- Google is refunding hundreds of its advertising partners for ads served on websites with fake traffic, according to a report in The Wall Street Journal. The refunds are based on ads bought via DoubleClick Bid Manager over the last few months, mostly in Q2, the Journal said.
- Google is reimbursing brands and agencies based on its "platform fee," which industry buyers told the Journal range from 7% to 10% of the total purchase. Those reimbursements are considered low for some executives, but Google defended the payments, stating they represent its exposure in the overall process of buying ads via the exchange.
- The refunds were confirmed for the Journal by Scott Spencer, director of product management for Google. The tech giant is also working toward a larger solution that offers more transparency over the entire media supply chain, including discussions with the more than 100 exchanges, ad networks and publishers that are part of the DoubleClick Bid Manager around refunding the entire media spend in cases of ad fraud. With that in place, ad buyers could filter any sources of ad inventory that didn't adopt a refund policy.
Refunding advertisers hurt by fraud illustrates how seriously Google is taking the idea of improving transparency around digital ad buying, especially automated programmatic buys on exchanges. Trust in online advertising has degraded considerably over the past year or so, as issues like ad fraud and poor marketing measurement have made major brands wary of the channel, even as it reaches parity with TV in terms of media spend. Estimates from the verification firm Adloox suggest over $16 billion will be lost to fraud this year, per CNBC.
CPG giants P&G and Unilever are increasingly vocal in their criticisms of digital advertising, a frustration reflected in their ad spending. P&G in Q4 cut over $100 million from its digital budget with no discernable negative effect on sales, lending credence to its criticisms. That's bad news for Google, which still makes the vast majority of its revenue from digital advertising.

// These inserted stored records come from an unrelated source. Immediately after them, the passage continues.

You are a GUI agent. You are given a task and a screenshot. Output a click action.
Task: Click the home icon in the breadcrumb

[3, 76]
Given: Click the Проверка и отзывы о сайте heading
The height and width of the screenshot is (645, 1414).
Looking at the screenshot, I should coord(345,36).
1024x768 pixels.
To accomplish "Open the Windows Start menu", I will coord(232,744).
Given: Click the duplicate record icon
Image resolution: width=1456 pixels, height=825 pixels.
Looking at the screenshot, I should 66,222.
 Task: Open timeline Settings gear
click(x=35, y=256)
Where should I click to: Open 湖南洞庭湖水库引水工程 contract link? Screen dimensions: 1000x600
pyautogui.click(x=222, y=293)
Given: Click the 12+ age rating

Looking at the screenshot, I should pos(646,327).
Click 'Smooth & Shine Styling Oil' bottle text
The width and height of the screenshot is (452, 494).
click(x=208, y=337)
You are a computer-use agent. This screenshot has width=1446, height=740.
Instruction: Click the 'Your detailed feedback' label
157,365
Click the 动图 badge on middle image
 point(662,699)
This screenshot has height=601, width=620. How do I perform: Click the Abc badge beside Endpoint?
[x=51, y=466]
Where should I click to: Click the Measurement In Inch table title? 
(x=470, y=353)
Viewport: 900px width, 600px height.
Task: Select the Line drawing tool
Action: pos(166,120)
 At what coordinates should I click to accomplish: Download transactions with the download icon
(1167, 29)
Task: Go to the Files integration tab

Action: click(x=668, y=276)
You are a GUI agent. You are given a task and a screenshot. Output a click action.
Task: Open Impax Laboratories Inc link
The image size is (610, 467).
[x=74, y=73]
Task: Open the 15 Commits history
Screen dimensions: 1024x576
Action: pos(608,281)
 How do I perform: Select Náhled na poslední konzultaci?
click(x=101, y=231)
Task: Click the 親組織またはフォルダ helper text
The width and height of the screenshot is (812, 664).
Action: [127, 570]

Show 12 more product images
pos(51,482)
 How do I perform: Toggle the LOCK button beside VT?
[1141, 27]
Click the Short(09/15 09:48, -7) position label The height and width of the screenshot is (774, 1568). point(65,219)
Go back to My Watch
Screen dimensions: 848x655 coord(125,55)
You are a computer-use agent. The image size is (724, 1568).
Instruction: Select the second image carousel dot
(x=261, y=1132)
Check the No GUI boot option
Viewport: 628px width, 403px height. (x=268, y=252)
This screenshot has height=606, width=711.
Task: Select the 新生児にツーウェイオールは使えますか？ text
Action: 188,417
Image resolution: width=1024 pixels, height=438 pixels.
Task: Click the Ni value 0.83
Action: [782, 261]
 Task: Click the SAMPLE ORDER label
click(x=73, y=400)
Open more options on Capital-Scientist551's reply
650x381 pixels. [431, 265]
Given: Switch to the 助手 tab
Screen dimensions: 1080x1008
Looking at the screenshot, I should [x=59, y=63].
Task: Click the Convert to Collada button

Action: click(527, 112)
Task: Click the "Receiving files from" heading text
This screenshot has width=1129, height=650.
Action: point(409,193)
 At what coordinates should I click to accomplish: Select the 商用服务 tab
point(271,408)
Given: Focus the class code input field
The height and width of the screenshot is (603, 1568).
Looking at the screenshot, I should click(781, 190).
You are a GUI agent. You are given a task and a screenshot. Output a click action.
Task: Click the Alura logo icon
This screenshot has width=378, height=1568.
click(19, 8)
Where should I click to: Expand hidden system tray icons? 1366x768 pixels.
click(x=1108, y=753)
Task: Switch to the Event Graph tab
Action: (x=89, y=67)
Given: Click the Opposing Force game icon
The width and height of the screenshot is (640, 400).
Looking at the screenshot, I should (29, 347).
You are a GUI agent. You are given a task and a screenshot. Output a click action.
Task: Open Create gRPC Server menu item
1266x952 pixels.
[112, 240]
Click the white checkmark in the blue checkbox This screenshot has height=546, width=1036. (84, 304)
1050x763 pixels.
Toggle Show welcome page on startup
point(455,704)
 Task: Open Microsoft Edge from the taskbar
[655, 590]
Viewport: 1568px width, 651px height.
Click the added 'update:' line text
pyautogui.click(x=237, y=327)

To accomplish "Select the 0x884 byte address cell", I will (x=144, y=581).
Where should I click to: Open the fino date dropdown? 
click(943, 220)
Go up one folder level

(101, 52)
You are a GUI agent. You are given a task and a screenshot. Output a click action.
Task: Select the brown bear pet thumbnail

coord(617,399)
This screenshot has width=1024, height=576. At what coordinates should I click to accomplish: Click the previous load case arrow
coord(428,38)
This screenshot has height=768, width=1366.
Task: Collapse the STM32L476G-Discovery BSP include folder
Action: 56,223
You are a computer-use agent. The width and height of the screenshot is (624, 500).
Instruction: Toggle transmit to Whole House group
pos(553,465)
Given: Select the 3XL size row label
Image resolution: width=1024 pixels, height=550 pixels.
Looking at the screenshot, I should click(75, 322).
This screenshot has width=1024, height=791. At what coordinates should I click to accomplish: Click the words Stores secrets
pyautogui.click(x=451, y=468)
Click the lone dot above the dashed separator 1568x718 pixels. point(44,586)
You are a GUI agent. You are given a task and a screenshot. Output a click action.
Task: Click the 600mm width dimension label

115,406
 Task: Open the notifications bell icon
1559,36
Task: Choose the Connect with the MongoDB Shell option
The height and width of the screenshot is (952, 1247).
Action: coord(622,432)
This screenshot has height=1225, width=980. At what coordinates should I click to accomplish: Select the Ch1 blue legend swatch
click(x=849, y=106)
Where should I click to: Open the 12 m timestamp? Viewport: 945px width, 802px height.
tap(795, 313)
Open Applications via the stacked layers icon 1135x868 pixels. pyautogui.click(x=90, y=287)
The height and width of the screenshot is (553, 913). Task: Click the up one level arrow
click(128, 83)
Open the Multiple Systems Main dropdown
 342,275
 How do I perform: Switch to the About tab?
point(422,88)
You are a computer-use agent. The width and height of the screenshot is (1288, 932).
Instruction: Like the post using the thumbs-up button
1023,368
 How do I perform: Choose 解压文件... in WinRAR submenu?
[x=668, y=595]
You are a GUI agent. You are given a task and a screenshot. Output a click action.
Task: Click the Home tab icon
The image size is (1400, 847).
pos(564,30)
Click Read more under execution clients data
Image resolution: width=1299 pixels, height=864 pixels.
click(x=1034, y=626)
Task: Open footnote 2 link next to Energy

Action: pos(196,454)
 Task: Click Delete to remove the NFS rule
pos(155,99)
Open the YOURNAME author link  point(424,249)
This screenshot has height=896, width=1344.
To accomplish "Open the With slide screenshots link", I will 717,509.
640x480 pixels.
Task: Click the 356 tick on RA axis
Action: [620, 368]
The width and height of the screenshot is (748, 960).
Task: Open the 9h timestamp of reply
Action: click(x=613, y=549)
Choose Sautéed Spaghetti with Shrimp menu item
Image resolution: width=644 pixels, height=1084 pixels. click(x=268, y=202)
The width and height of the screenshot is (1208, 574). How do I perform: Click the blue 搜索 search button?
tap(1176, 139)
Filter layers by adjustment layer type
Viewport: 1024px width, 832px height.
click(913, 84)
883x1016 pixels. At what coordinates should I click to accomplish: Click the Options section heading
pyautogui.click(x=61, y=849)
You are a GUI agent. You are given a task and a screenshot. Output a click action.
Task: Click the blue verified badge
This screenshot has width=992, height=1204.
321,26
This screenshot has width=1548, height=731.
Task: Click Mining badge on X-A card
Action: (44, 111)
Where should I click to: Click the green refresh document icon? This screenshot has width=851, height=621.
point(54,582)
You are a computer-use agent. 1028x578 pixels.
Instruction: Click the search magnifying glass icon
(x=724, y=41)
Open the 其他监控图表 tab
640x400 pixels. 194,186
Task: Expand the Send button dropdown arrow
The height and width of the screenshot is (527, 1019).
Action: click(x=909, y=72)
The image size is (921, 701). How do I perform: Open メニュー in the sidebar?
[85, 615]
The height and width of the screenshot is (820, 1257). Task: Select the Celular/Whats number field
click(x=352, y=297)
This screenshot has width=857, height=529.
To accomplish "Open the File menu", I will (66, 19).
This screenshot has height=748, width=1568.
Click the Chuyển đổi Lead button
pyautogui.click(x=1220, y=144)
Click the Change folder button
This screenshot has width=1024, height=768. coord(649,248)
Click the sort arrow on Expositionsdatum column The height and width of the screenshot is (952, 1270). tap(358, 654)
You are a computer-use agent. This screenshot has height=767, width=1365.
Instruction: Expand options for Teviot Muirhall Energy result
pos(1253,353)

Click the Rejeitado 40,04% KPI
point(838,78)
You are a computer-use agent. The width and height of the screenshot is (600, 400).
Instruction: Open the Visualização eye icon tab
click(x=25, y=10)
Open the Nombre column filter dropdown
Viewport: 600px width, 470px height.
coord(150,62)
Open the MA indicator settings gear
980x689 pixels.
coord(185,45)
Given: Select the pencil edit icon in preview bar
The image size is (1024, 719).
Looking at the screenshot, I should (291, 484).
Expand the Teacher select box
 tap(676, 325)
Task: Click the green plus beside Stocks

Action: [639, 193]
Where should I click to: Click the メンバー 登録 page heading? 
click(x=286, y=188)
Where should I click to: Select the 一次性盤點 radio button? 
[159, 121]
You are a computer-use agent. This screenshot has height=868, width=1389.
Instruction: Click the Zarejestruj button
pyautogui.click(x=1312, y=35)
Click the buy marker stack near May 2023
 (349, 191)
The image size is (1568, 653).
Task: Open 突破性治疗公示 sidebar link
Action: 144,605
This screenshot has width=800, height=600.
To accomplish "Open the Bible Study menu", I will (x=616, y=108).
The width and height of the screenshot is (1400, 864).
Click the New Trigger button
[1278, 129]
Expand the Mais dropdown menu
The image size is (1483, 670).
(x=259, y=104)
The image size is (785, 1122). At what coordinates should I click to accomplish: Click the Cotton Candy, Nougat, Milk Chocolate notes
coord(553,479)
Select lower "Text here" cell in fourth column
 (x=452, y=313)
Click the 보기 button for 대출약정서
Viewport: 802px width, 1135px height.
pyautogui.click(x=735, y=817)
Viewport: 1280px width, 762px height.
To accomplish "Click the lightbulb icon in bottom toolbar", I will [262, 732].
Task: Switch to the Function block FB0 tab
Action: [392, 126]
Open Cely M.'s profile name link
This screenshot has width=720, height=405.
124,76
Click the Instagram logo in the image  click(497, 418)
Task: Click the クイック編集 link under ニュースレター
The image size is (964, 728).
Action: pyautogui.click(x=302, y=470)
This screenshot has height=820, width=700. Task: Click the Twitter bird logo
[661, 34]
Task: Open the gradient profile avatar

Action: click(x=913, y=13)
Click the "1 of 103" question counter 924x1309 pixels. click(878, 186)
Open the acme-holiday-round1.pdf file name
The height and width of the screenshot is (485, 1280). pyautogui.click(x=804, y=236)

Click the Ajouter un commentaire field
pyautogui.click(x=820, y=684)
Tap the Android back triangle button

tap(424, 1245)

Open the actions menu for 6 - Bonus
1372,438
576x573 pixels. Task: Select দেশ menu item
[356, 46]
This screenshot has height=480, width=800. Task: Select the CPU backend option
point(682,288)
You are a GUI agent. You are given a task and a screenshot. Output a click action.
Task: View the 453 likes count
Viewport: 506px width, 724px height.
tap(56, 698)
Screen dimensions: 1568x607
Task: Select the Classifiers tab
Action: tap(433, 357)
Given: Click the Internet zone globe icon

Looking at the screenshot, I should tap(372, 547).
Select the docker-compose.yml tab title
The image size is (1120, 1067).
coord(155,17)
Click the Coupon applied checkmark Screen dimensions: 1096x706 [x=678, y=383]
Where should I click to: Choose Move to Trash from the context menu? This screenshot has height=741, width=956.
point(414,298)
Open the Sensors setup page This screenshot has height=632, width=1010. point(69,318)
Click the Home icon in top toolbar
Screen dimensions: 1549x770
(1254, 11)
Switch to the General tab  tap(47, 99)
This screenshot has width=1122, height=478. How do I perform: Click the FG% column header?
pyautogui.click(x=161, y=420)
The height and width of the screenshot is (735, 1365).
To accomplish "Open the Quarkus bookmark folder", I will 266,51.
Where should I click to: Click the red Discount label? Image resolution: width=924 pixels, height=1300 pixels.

At the risk of losing more of that business, Google is moving away from an agnostic role as tech provider to instead put a more concentrated effort into cleaning up the digital media supply chain and keeping its partners happy, as evidenced by the refunds. Earlier this summer, the Alphabet-owned company also began running tests with media partners including CBS, NBCU and The New York Times to root out the fraudulent practice of domain spoofing. The results at the time found millions of video and display ads available on exchanges even though the publishers had removed their actual inventory for sale.